Handling missing values

Imputation of missing values

 
#clear the R environment
rm(list = ls())
#load the MissForest R library to impute the dataset
library(missForest)
#read data for imputation 
cleaned_data = read.csv("cleaned_raw_data.csv")
#remove some unused variables 
mydata = cleaned_data[,2:6,8:10]
#log and logit transformations when needed
mydata[,c(1:2)] = log(mydata[,1:2])
mydata[,c(3:5)] =log(mydata[,c(3:5)]/(1-mydata[,c(3:5)]))
#impute missing values
mydata.imp <- missForest(mydata)$ximp

In order to impute the remaining missing values ​​of the dataset, the missForest R package was used (see MissForest —non-parametric missing value imputation for mixed-type data). It is a machine learning method based on the Random Forest algorithm, which can briefly be described as a bunch of “decision trees” bundled together.

Random Forest can be explained with the following simple example: let us consider we have a sample of people whose gender is unknown to us (missing value) and that we wish to predict it based on their height and weight data, which we already have. We construct a “decision tree” with two “nodes” for this simple working hypothesis: The first node consists of a question regarding the height of each person and, if the height is greater than 1.80 m, the person is classified as “man”. Conversely, if the person’s height is less than 1.80 m, we move on to the second node – which is made up of a question about the weight of the person – in order to decide: if the person weighs less than 70 kg, they are classified as “woman”. In more complicated examples, the number of nodes is increased and a large number of decision trees can be combined in order to make the desired prediction.

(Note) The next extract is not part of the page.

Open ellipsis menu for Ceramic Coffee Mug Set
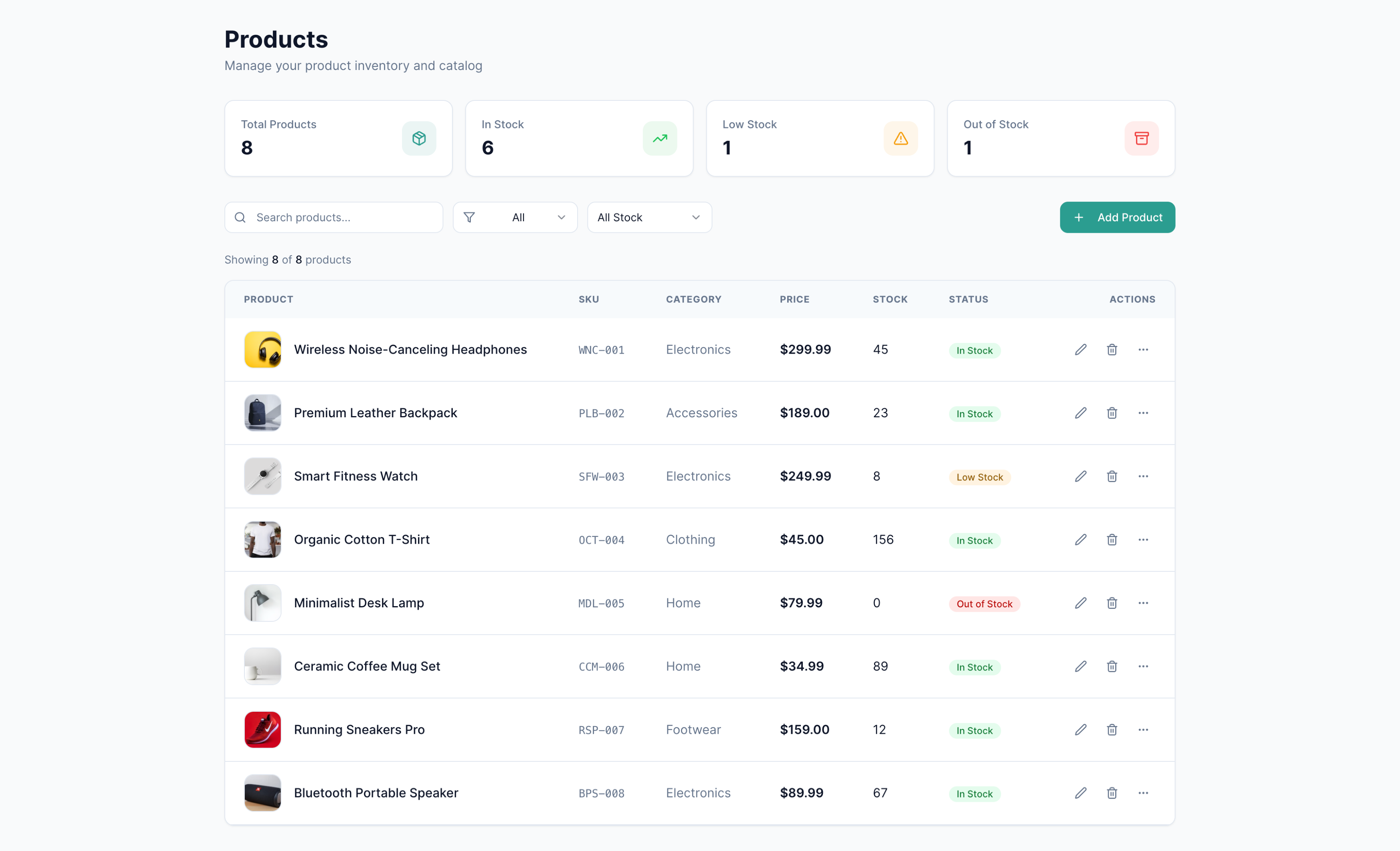This screenshot has height=851, width=1400. coord(1143,666)
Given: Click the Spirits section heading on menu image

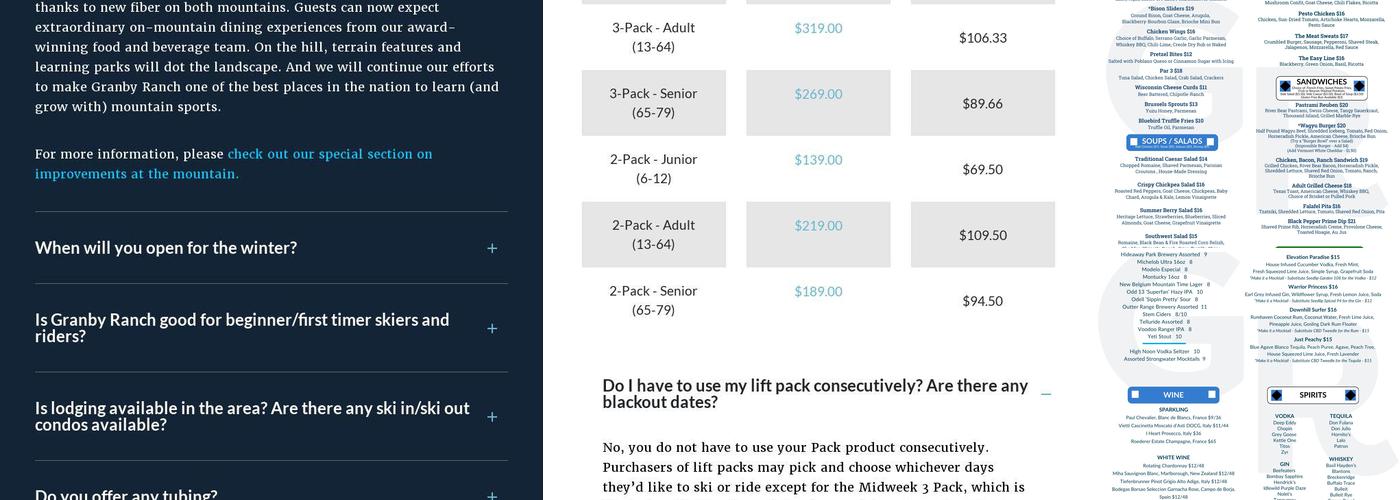Looking at the screenshot, I should (x=1312, y=395).
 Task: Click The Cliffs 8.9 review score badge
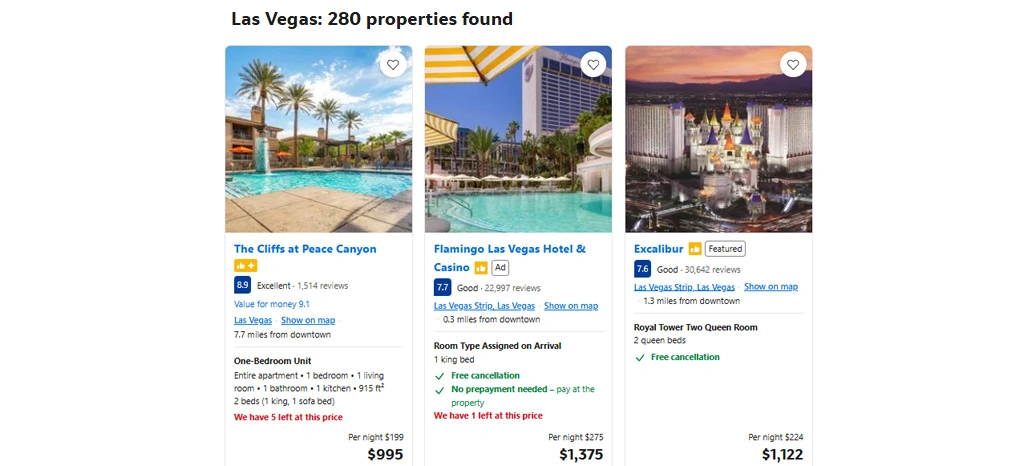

In the case of missing values, we essentially end up with estimated values, with which the missing ones are replaced, training the algorithm by feeding it available data. In this dataset, on which the statistical analysis for the specific story is based, we have included a common list of characteristics for each player (ranking positions, prize rewards, “backhand”, favorite surface, age turned professional, etc.). Each characteristic is a variable, i.e. a column in the dataset.

Let us assume we lack data on a player’s prize money. We have:

  • missing values ​​for prize money received by player a
  • available values ​​for other characteristics of player a
  • υφιστάμενες τιμές για κάποια από τα χαρακτηριστικά της λίστας, στην περίπτωση άλλων αθλητών 
  • missing values ​​for other characteristics on the list, in the case of other players

We classify the characteristics of players (variables), based on the number of missing values ​​occurring in their dataset in ascending order – starting with the player with the most complete dataset and finishing with the one with the most incomplete one.

Based on this classification, missing values for each player x and for each of his characteristics (variables) ​​are imputed by using the Random Forest algorithm, which is based on: a) available values ​​for other characteristics of player x and b) available values ​​of other players for the characteristic that player x has a missing value. A similar process is followed for each variable containing missing values ​​and repeated several times, until it meets specific performance criteria.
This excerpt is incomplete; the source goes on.